● **Input records**:
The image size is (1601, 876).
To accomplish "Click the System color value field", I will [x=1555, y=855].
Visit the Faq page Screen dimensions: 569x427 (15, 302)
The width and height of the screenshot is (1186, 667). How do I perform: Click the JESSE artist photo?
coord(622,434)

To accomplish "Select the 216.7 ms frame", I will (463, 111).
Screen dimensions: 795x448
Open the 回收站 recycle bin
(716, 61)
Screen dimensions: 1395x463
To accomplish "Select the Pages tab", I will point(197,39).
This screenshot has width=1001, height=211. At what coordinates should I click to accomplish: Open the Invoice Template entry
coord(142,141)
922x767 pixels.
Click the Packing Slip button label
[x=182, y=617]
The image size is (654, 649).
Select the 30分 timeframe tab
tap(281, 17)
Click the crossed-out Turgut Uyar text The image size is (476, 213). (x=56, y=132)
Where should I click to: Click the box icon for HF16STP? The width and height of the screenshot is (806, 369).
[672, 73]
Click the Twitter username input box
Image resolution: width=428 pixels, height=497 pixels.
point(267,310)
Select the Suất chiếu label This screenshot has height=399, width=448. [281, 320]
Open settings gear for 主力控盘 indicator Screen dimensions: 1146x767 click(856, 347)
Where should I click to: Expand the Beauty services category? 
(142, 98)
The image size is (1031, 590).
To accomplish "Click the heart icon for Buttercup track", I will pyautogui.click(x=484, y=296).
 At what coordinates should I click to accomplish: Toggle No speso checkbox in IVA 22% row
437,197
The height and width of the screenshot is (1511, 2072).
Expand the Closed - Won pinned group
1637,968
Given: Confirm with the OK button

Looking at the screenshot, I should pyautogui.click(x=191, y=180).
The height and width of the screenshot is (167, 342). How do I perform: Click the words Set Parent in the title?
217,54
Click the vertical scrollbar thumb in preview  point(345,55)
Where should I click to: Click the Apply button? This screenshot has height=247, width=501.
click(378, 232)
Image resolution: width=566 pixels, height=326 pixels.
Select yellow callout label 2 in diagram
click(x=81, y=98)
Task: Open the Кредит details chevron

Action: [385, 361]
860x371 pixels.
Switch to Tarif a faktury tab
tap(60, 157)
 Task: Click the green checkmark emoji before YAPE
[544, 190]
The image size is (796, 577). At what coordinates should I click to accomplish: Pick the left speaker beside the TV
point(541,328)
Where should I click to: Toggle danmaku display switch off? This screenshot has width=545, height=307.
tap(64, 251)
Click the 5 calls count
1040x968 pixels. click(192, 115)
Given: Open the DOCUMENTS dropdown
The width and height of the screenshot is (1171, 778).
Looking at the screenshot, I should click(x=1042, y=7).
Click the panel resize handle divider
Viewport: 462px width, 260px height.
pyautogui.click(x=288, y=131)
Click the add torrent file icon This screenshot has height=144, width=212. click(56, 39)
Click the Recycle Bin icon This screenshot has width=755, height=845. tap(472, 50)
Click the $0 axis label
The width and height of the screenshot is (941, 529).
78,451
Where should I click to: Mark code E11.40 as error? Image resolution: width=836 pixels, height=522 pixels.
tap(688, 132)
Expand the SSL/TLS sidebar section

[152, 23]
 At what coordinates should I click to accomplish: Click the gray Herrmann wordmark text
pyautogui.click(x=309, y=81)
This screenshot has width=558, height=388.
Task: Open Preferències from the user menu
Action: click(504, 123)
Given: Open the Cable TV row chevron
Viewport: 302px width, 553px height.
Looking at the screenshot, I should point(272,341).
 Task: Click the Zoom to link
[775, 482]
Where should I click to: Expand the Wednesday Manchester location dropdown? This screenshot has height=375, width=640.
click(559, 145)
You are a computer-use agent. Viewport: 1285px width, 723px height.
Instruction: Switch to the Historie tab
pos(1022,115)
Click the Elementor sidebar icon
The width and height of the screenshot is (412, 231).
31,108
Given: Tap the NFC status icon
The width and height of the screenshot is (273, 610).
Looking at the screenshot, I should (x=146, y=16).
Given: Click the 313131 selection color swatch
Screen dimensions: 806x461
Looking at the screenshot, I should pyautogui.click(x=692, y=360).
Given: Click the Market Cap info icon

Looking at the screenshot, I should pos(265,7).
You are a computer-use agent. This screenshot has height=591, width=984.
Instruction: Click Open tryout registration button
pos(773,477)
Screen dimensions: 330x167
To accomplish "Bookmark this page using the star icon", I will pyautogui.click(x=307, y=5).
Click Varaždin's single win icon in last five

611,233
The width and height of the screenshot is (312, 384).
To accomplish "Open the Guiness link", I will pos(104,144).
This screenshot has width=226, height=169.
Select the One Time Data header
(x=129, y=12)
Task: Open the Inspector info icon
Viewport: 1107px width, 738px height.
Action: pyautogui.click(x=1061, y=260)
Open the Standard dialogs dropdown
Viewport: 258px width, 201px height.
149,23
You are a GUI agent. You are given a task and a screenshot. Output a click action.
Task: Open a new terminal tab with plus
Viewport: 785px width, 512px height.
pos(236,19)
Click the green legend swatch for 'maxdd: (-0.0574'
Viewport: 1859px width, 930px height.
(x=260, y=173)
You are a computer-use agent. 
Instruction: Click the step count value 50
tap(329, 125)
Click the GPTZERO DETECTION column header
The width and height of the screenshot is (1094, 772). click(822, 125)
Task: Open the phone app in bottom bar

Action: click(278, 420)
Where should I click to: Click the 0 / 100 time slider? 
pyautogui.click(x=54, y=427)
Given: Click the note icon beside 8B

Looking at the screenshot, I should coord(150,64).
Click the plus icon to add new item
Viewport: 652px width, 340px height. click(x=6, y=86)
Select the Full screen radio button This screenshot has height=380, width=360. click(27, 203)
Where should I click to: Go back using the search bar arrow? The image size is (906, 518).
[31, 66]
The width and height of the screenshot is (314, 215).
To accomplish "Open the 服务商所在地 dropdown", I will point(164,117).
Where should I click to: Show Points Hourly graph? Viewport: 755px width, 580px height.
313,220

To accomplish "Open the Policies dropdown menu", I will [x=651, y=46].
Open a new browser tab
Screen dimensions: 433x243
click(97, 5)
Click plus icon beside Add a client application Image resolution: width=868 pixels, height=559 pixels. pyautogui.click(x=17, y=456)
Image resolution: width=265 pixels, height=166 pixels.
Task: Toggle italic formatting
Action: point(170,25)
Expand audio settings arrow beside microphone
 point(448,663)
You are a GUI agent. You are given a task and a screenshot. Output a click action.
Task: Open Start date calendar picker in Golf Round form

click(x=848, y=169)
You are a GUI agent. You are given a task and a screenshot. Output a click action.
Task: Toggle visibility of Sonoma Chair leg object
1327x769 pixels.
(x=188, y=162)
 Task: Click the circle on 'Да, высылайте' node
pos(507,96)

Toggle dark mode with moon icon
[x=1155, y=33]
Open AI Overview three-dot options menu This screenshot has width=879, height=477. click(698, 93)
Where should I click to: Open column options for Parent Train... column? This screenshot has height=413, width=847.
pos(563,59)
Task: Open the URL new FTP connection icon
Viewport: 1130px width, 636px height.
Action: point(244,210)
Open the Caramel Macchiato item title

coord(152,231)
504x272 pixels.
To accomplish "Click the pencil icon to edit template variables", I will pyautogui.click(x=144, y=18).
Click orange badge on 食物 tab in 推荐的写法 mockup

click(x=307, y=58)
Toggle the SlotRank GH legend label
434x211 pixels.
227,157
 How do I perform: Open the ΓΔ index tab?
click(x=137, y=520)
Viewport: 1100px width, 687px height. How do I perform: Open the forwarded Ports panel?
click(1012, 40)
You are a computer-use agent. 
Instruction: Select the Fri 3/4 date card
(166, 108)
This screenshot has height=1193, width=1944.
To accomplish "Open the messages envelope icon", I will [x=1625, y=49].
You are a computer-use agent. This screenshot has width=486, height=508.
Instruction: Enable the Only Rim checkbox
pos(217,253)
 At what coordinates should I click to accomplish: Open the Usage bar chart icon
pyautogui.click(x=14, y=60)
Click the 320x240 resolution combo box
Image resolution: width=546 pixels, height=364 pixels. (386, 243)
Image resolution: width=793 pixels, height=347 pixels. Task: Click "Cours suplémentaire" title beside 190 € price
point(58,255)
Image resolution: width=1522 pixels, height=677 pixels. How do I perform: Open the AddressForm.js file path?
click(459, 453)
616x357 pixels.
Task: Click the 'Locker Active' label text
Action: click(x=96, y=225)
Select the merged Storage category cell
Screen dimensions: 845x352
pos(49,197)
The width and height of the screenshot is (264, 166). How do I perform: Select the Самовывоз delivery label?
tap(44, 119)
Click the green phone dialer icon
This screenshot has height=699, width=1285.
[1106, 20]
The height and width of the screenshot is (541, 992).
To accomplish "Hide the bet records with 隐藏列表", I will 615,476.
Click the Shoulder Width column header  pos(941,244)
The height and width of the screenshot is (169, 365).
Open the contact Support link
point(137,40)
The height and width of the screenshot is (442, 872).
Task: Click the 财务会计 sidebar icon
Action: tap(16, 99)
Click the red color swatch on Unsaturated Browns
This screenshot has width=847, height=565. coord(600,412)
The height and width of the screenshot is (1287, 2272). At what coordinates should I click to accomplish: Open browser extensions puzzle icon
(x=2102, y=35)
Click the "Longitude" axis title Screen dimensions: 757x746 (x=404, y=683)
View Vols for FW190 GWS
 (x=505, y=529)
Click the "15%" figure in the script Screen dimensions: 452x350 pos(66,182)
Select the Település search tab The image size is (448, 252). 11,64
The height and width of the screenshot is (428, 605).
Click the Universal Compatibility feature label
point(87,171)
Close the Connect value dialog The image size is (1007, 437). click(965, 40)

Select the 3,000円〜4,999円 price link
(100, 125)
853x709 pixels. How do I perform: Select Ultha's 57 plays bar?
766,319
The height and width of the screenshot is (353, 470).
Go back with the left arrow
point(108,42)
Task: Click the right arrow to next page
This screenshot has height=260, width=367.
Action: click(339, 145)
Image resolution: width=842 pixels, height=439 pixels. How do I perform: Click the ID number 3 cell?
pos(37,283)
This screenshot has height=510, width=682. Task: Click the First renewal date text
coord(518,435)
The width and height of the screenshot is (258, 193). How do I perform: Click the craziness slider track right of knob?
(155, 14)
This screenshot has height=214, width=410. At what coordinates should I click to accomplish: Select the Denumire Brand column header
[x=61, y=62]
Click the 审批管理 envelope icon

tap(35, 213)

● **What is required**: Format the entries from the line with "How do I perform: Open the ΓΔ index tab?" to the line with "point(58,255)" as a JSON list of strings, one string per line and no blank lines.

● **Output for this exercise**:
[
  " How do I perform: Open the ΓΔ index tab?",
  "click(x=137, y=520)",
  "Viewport: 1100px width, 687px height. How do I perform: Open the forwarded Ports panel?",
  "click(1012, 40)",
  "You are a computer-use agent. ",
  "Instruction: Select the Fri 3/4 date card",
  "(166, 108)",
  "This screenshot has height=1193, width=1944.",
  "To accomplish \"Open the messages envelope icon\", I will [x=1625, y=49].",
  "You are a computer-use agent. This screenshot has width=486, height=508.",
  "Instruction: Enable the Only Rim checkbox",
  "pos(217,253)",
  " At what coordinates should I click to accomplish: Open the Usage bar chart icon",
  "pyautogui.click(x=14, y=60)",
  "Click the 320x240 resolution combo box",
  "Image resolution: width=546 pixels, height=364 pixels. (386, 243)",
  "Image resolution: width=793 pixels, height=347 pixels. Task: Click \"Cours suplémentaire\" title beside 190 € price",
  "point(58,255)"
]